The National Aeronautics and Space Administration are all set to launch a spacecraft capable conducting a biopsy on an asteroid that presents a slim chance of colliding with Earth.

The spacecraft, dubbed as Origins-Spectral Interpretation-Resource Identification-Security-Regolith Explorer or OSIRIS-Rex, is scheduled to be launched in space on September 8, 2016. The main mission of the OSIRIS-Rex spacecraft is to study the asteroid Bennu and bring back samples of the carbon-rich rock back to Earth.

The mission is estimated to take seven years. OSIRIS-Rex will swing around the sun and will gradually approach the 4.5 billion-year-old asteroid with the help from the Earth's gravity. It will reach Bennu by 2018 and will spend two years studying the chemical composition of the asteroid in visible, infrared and X-ray spectral bands.

Once the orbital survey is done, the spacecraft will match the rate of spin of Bennu and descent in an ideal site selected by the scientists at NASA. Using an 11-foot pole, called the Touch-and-Go Sample Acquisition Mechanism or TAGSAM, OSIRIS-Rex will blast the surface of Bennu with pure nitrogen gas, kicking up samples of dust and rock from the surface into the collector.

According to a report from USA Today, OSIRIS-Rex needed to collect at least 2 ounces of sample, which will be studied in Earth's laboratories. By analyzing the samples from the 1,640-foot asteroid, scientists could have a better insight into the early solar system and whether the theory that asteroid served as the delivery system of molecules necessary for life is true.

Furthermore, the OSIRIS-Rex mission could also help astronomers figure out which asteroids poses an imminent threat of crashing to the Earth.
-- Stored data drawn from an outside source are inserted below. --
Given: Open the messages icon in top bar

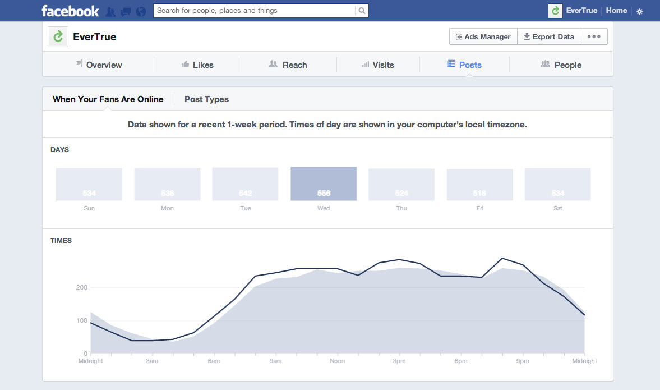Looking at the screenshot, I should click(126, 11).
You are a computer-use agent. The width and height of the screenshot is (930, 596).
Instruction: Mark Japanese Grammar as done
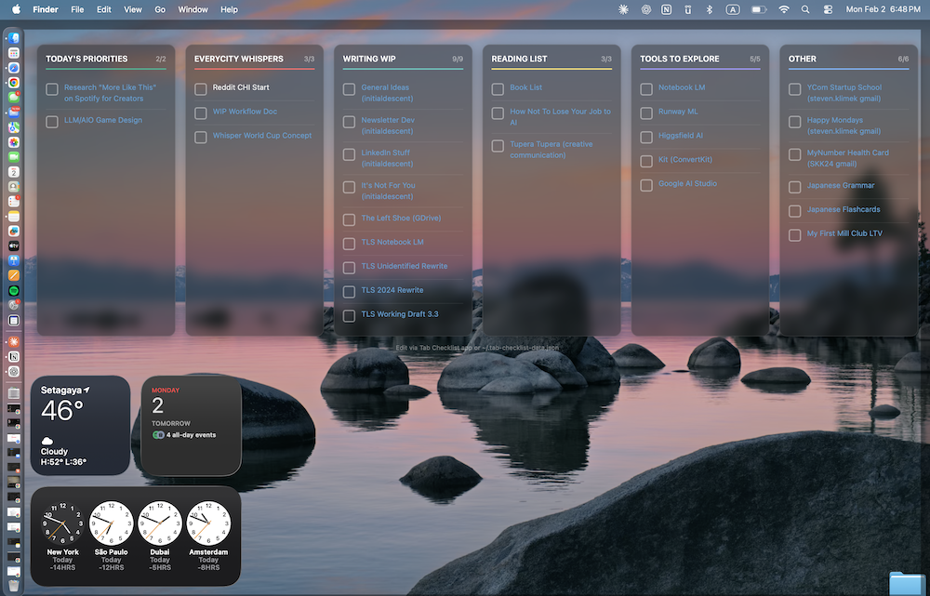(x=795, y=187)
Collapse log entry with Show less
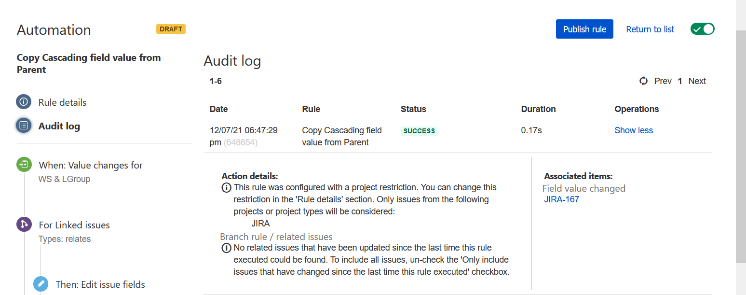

It is widely accepted that heat from the sun could provide a tiny push that can influence the movement of asteroids, known as the Yarkovsky Effect. Even with just minimal push, it can potentially build up and alter the path of asteroids.

Scientists claim that there is 1-in-2,700 chance Bennu would hit Earth about 150 years from now. However, if such event occurred, the asteroid would not totally destroy the planet. It will just devastate a local area at most and will not cause mass extinction.